Of late I find myself wrestling with rather odd questions; questions such as “Will I be ready for the real world after I have graduated?”, “Does it mean I am learned after my degree has been conferred on me?”, “Will I able to tender my resignation should I find the environment in which I work unfulfilling?”
Of all the students I feel sorry for, are those in my position. As the year draws to a close; for many people that means the preparation for end of year examination is in order, but for graduands the stress is mounting as they prepare for departure to the ‘real world’. Graduands find themselves wrestling with the idea of going to a place of employ or taking a gap-year in the exotic islands of Caribbean. The truth is these people are suffering from nervous conditions at this stage of their lives.

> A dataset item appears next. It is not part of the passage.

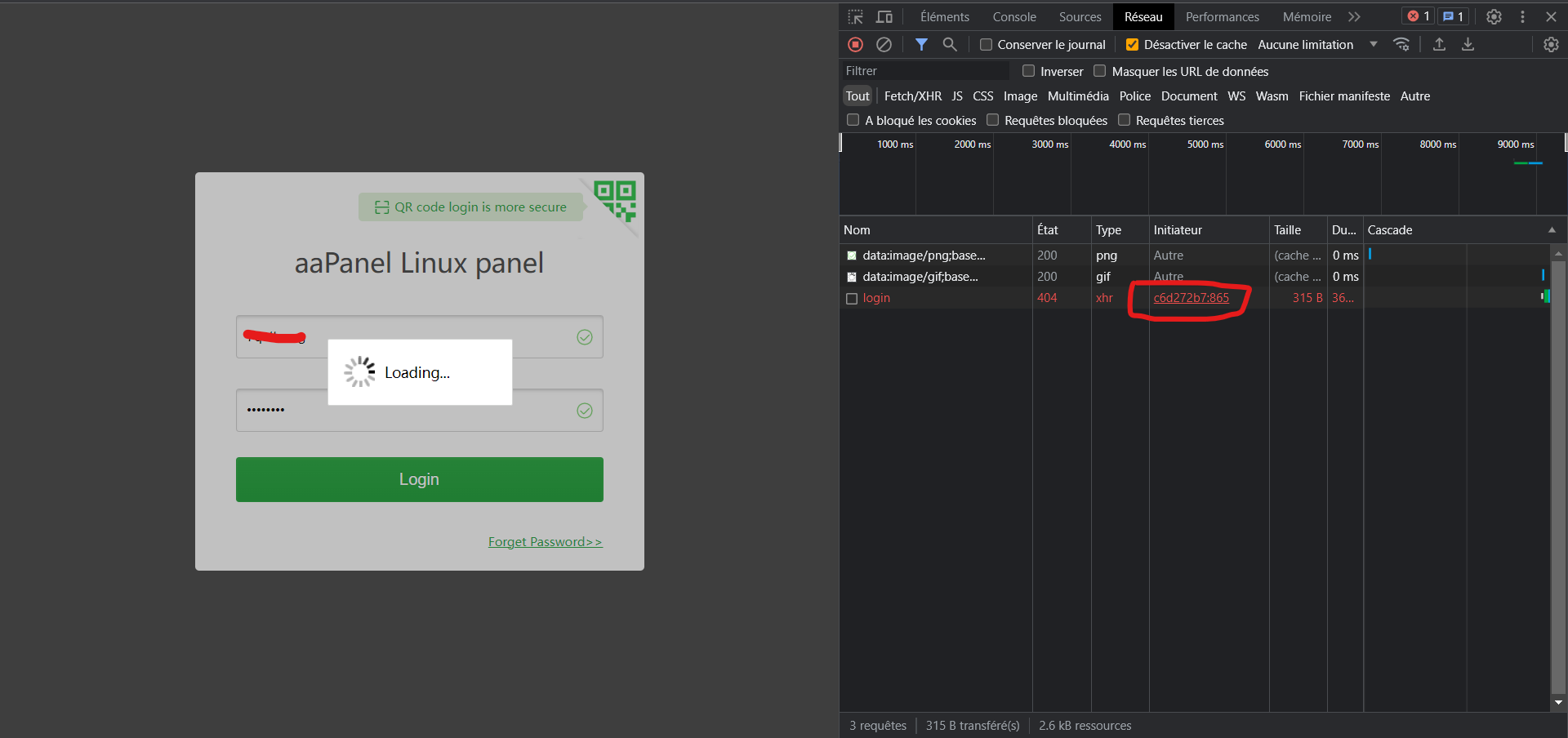Click the inspect element picker icon
Image resolution: width=1568 pixels, height=738 pixels.
855,17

What really bothers most graduands is whether they are ready for the corporate world and the responsibilities that life after college offers. What will I be doing everyday of my life as a graduate and a professional. Many people who walked this path tell me that I am going to spend a better day at the premises of my employer, that sounds fantastic so long as I will grow both personally and professionally.

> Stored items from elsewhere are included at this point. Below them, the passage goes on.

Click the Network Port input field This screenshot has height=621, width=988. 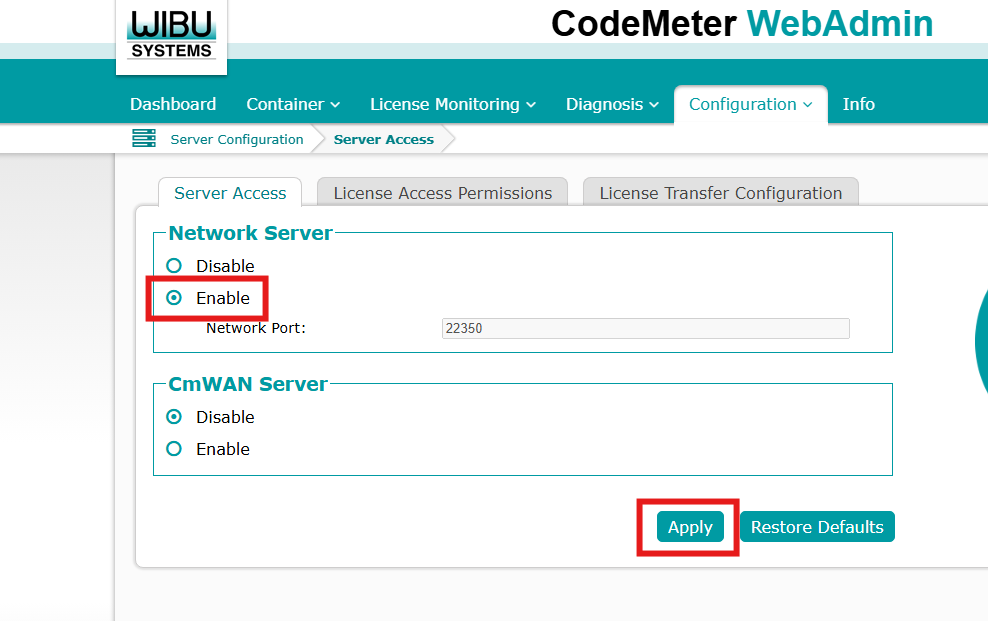(x=645, y=328)
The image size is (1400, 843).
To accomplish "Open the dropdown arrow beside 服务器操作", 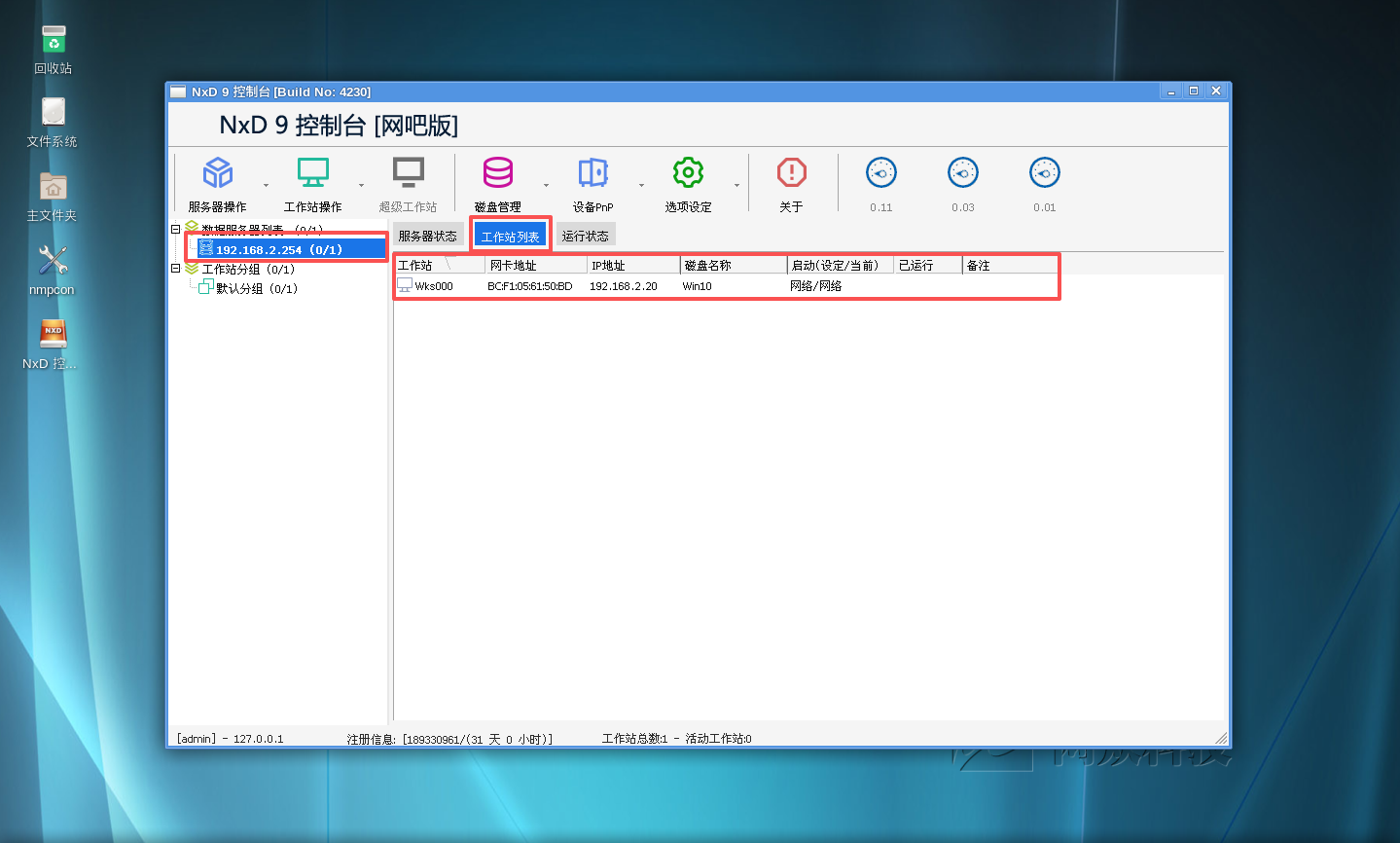I will pyautogui.click(x=266, y=185).
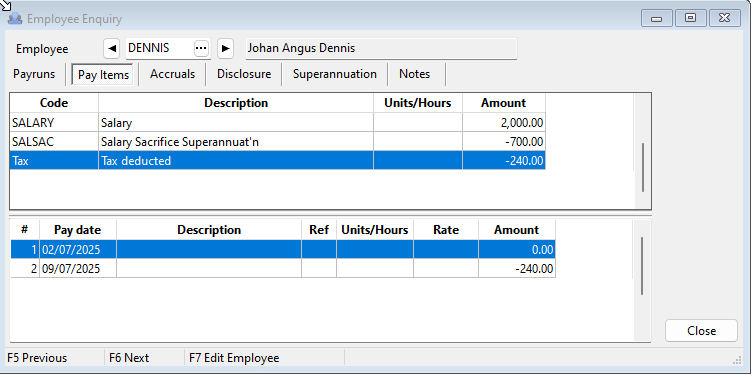This screenshot has width=755, height=377.
Task: Open the Disclosure tab
Action: (244, 74)
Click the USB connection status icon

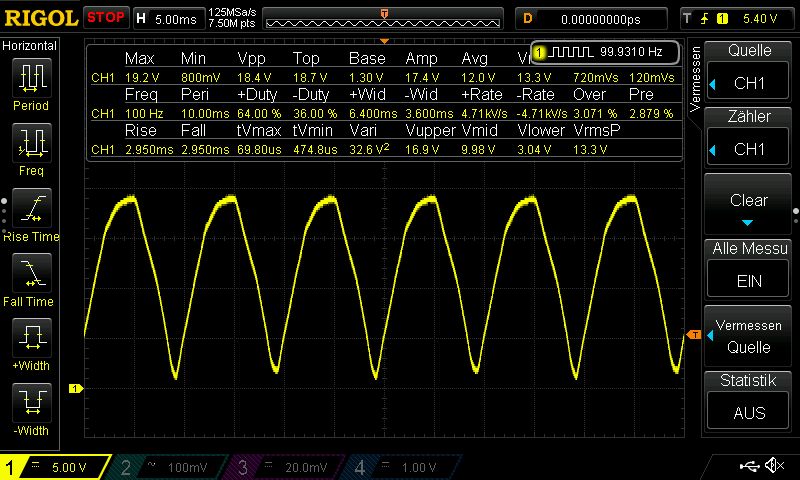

I did not initially plan to moan and nurse my anxiety concerning my prospects after the rector has given me a tap o the head and conferrers that Bachelor of Commerce. But what worries me is whether the University prepares its student adequately for the world outside college? As much as the health of the bank balance must always be favourable in order to enjoy the luxury of life, I hold a view that suggests that graduates ought to be socially responsible citizens, one which endeavors to critically challenge the status quo.
I wonder how will those charged with managing universities will react when I say that it is the university’s imperative to develop graduates that are highly sought-after, who are multi-faceted, are able to engage openly and think constructively and independently? Universities are academic institutions and as such students main focus must be centred around academics,getting good grades and to a lessor extent downing a glass of beer as I am doing in the picture embedded on this post. However, what benefit does it hold for a society if universities produce students who can simply read, learn and regurgitate information? I believe that university’s goal is to produce graduates that can critically analyse and question what is being shoved to them as established truth.

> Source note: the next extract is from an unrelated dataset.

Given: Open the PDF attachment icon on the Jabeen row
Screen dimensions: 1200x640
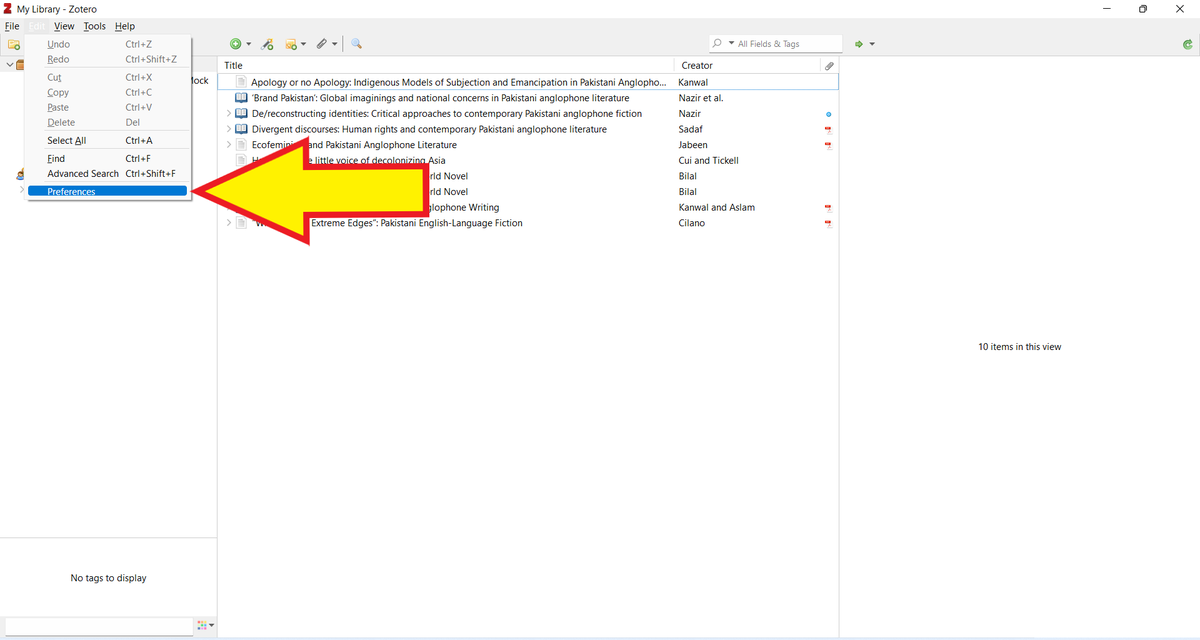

What does being learned mean? Does holding strings of degree define a learned man? What if he is irresponsible and self-centred with no interest on what is happening around him?
Politicians are quick to pronounce that educated people are needed to serve the needs of the economy (forget that most of these politicians academic credentials is questionable). A good friend of mine (@JustSaySid) holds a view that says we must educate people so as to prepare them to be full participants of democratic processes in this South Africa and that extend to debating a proposed green paper to doing a submission in either houses of parliament. Did I also mention that he wants to work for the Parliament of the Republic? This must be one patriotic chap! I, on the other hand honestly think that education can and should be able to inform people to discern reality from political ramblings, to appreciate life more by giving us the power to read for pleasure, write poetry to the standard of Pablo Neruda, compose music better that Beethoven or try to understand the world better and so on and so forth and stuff like that……
In all seriousness, to me education means development. Personal development and engagement in intellectually-charged conversations that seek to challenge those I interact with on a daily basis. After a number of years I have left this historic centre of learning named Stellenbosch University, I will be glad if I can be defined as learned by the virtue of the traits that I am an agent for social change, a responsible citizen, and individual who think independently, counter-culturally and open-mindedly. Learned I will consider my self…
But that’s enough from me. What do you think it means to be a learned individual?